• _PROBLEM STATEMENT_
The response must consist of the lines from the one holding "The height and" through the final line of the entries, given again exactly and without any pictures.

───── SUPPLIED ENTRIES ─────

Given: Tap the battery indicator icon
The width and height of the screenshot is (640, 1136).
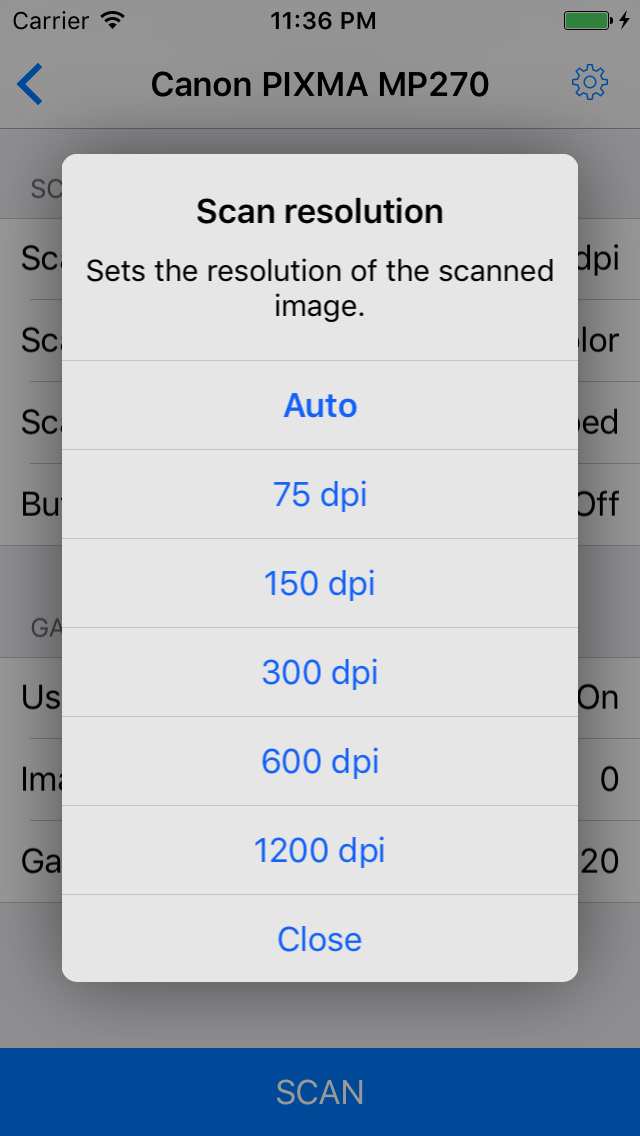Looking at the screenshot, I should click(x=587, y=20).
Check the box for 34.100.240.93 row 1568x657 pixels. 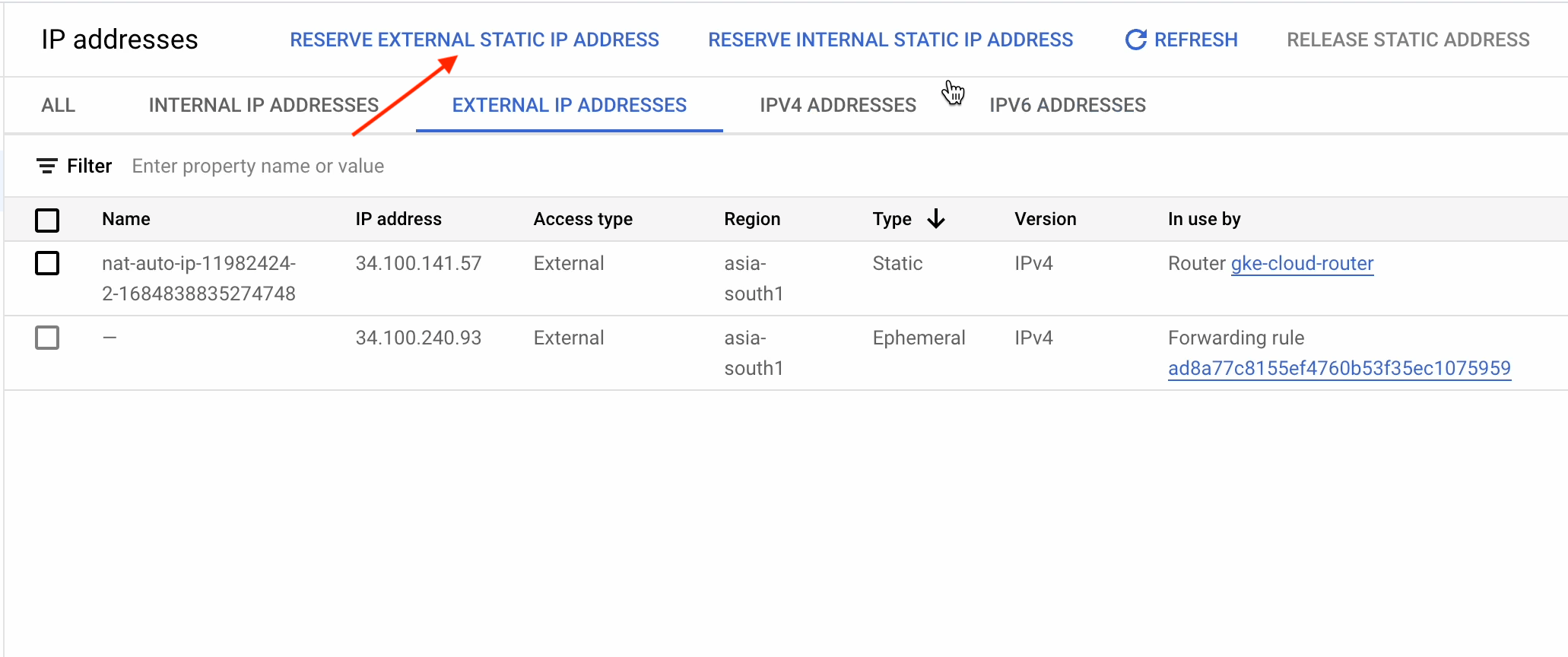click(x=47, y=338)
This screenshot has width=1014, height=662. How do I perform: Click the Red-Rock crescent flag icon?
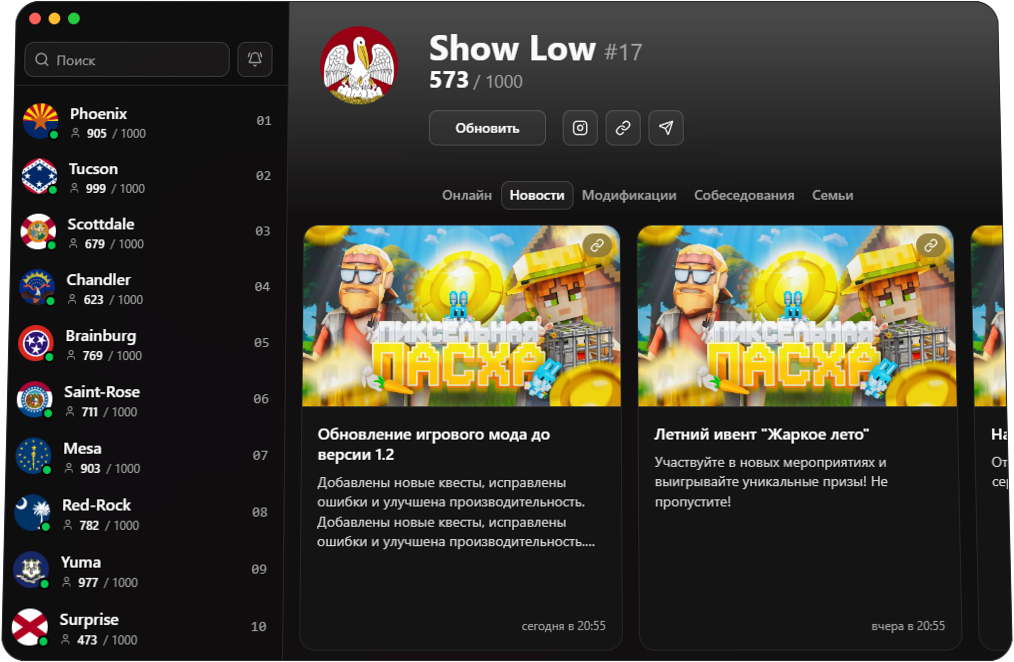tap(32, 513)
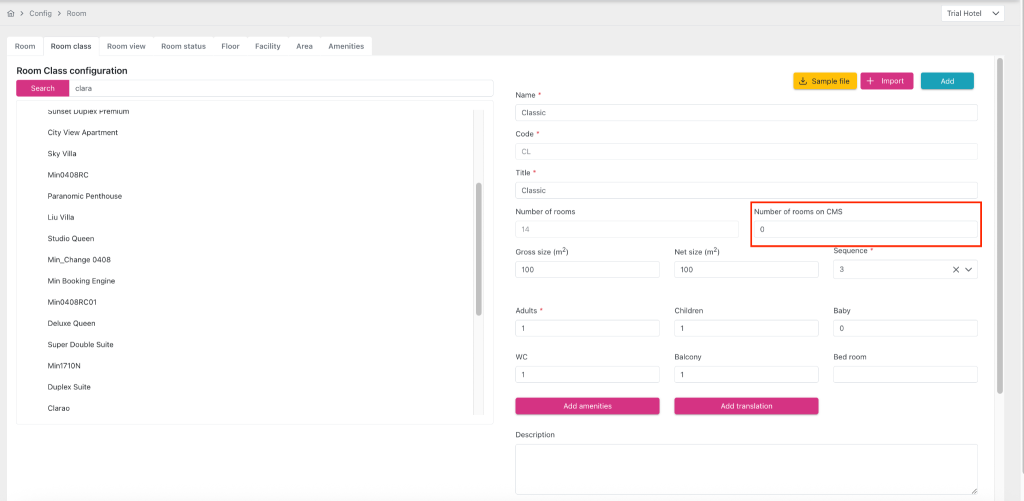Viewport: 1024px width, 501px height.
Task: Click the room class list scrollbar
Action: [x=478, y=250]
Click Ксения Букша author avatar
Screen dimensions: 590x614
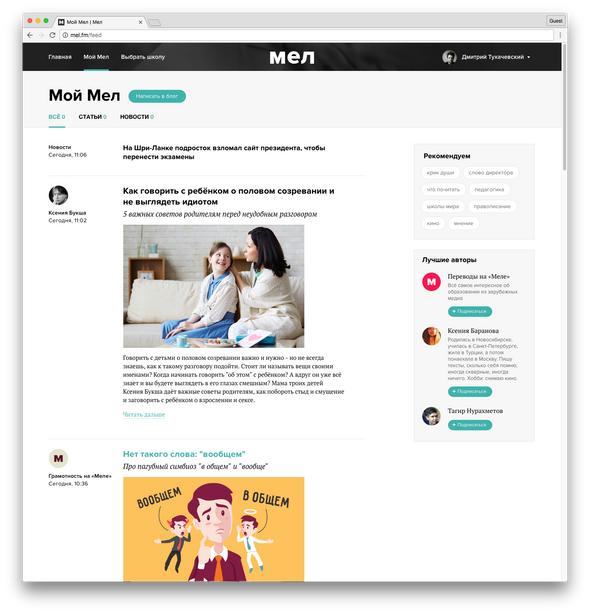pyautogui.click(x=58, y=195)

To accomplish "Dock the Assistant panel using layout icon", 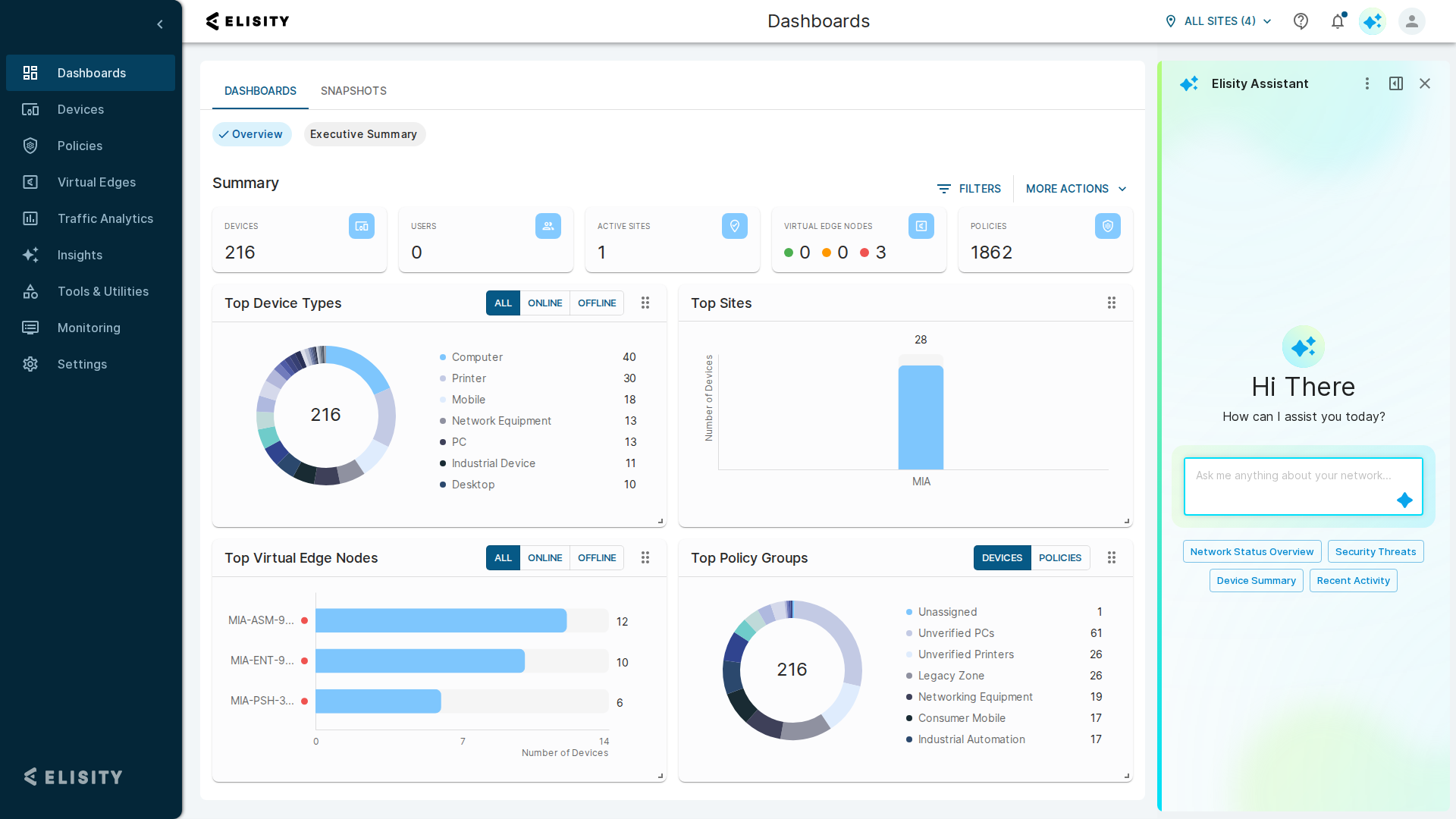I will click(x=1396, y=83).
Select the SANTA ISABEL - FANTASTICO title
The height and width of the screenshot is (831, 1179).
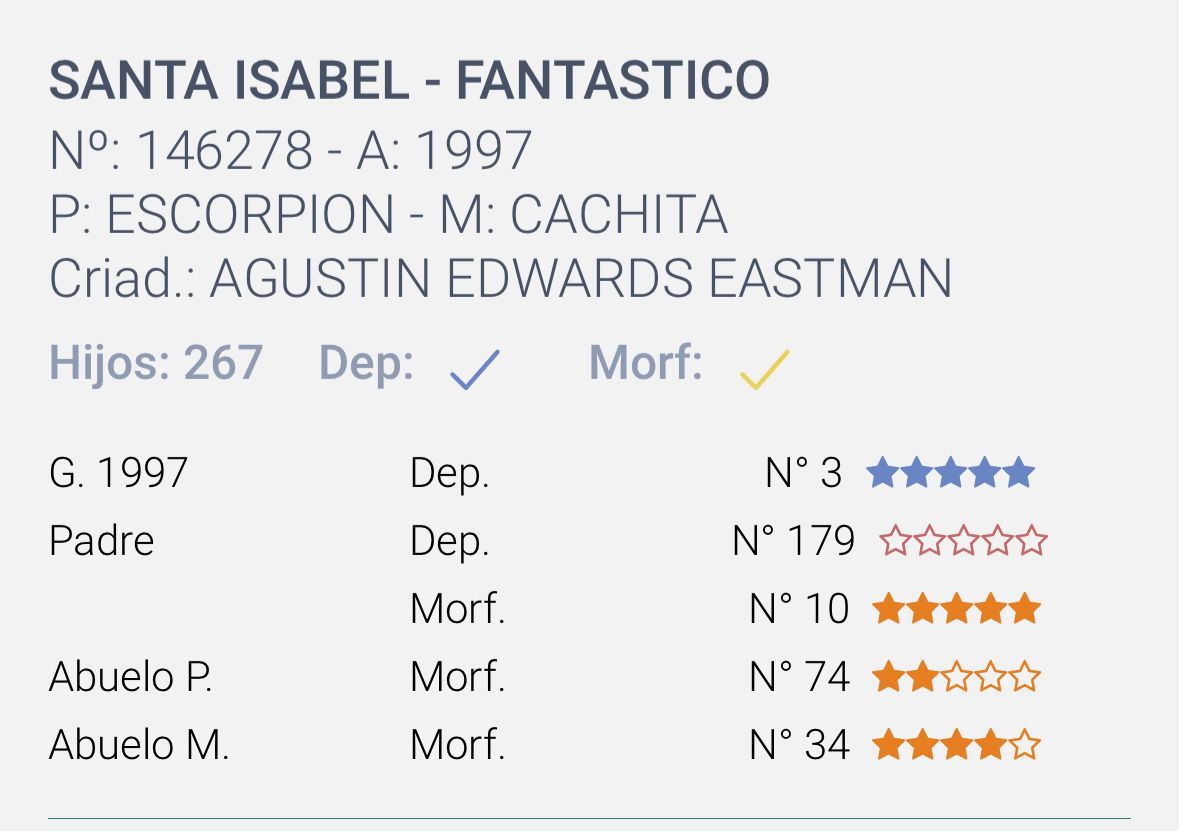pyautogui.click(x=409, y=80)
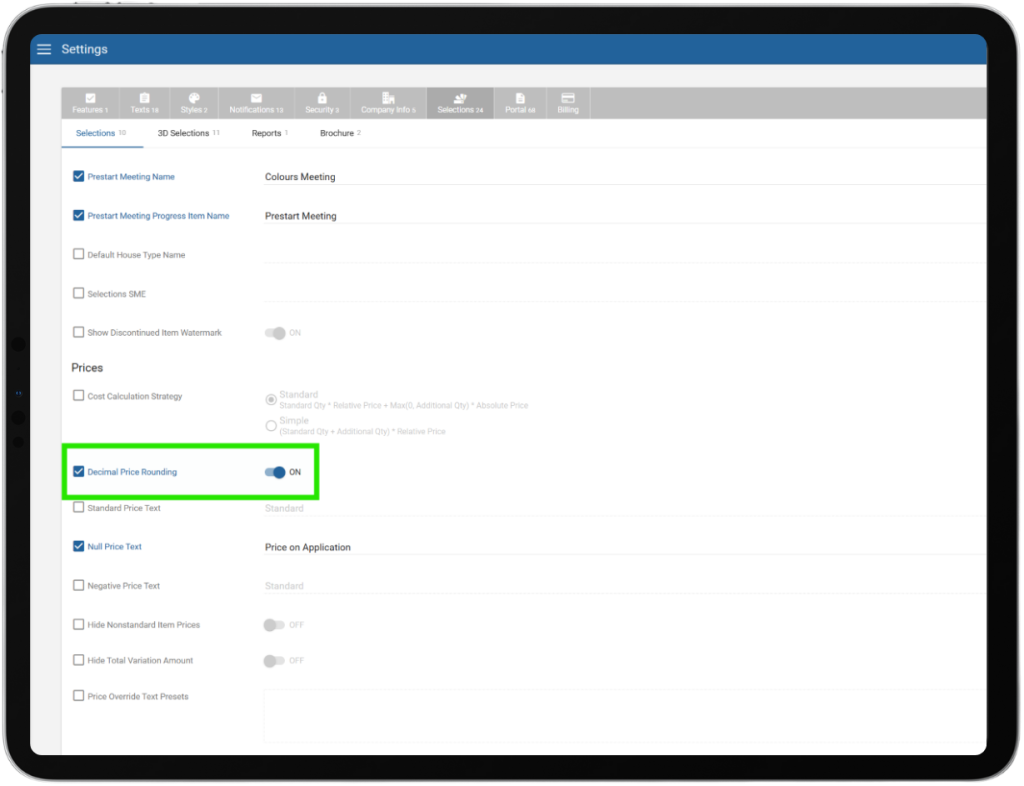Enable the Default House Type Name checkbox

tap(79, 254)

─────

• _TASK ANSWER_
The height and width of the screenshot is (831, 1179).
pyautogui.click(x=409, y=80)
Enable the Default House Type Name checkbox

tap(79, 254)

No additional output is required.